Since pictures are not part of the copy, please output only the lines from the one with "Task: Open derp6949" through the end of the data below, exactly as written.

[Screenshot grounding data]
________
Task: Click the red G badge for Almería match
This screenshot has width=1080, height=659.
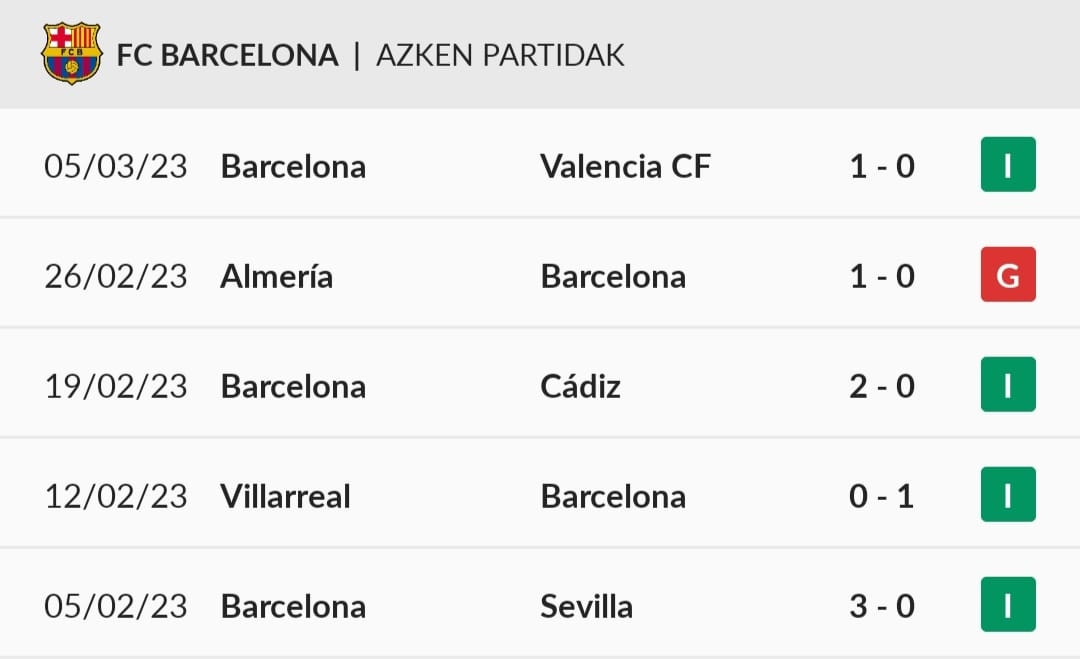Action: tap(1008, 275)
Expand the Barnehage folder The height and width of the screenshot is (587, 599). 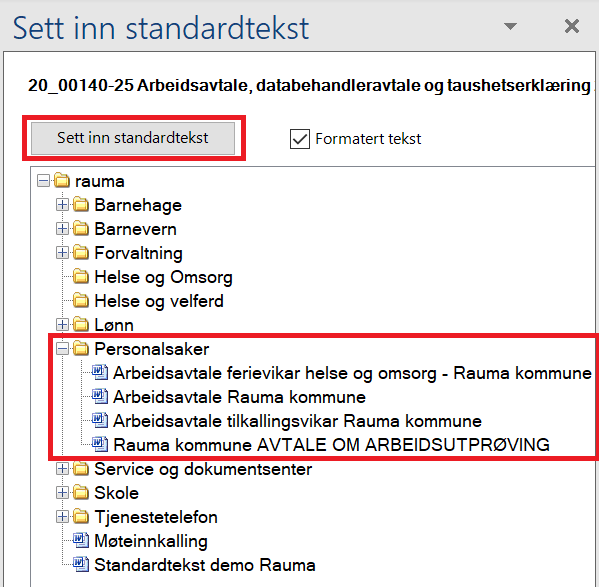pyautogui.click(x=62, y=205)
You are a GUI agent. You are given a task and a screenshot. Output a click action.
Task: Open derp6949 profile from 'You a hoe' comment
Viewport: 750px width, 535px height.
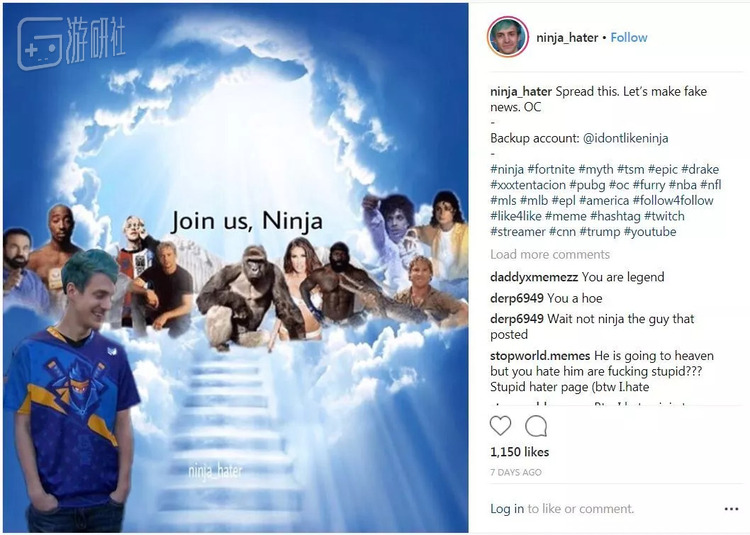tap(517, 298)
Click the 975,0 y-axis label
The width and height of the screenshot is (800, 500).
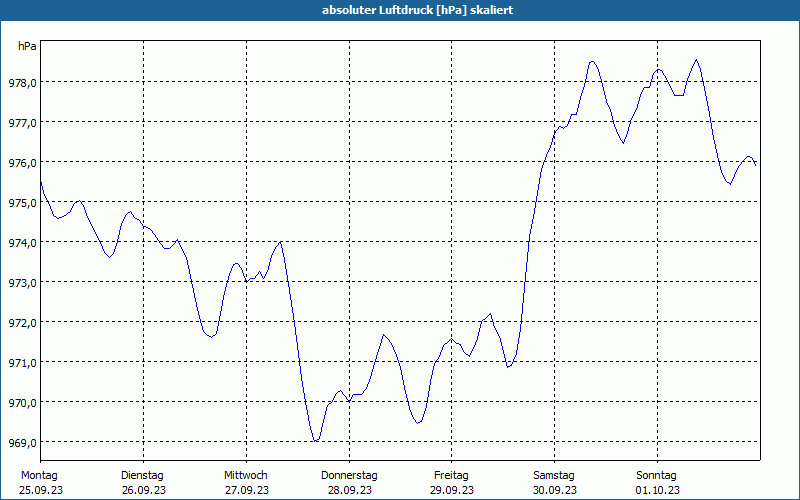(22, 203)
________
● Result:
Task: Open derp6949 profile from 'You a hoe' comment
Viewport: 750px width, 535px height.
tap(517, 298)
Click the 975,0 y-axis label
The width and height of the screenshot is (800, 500).
(22, 203)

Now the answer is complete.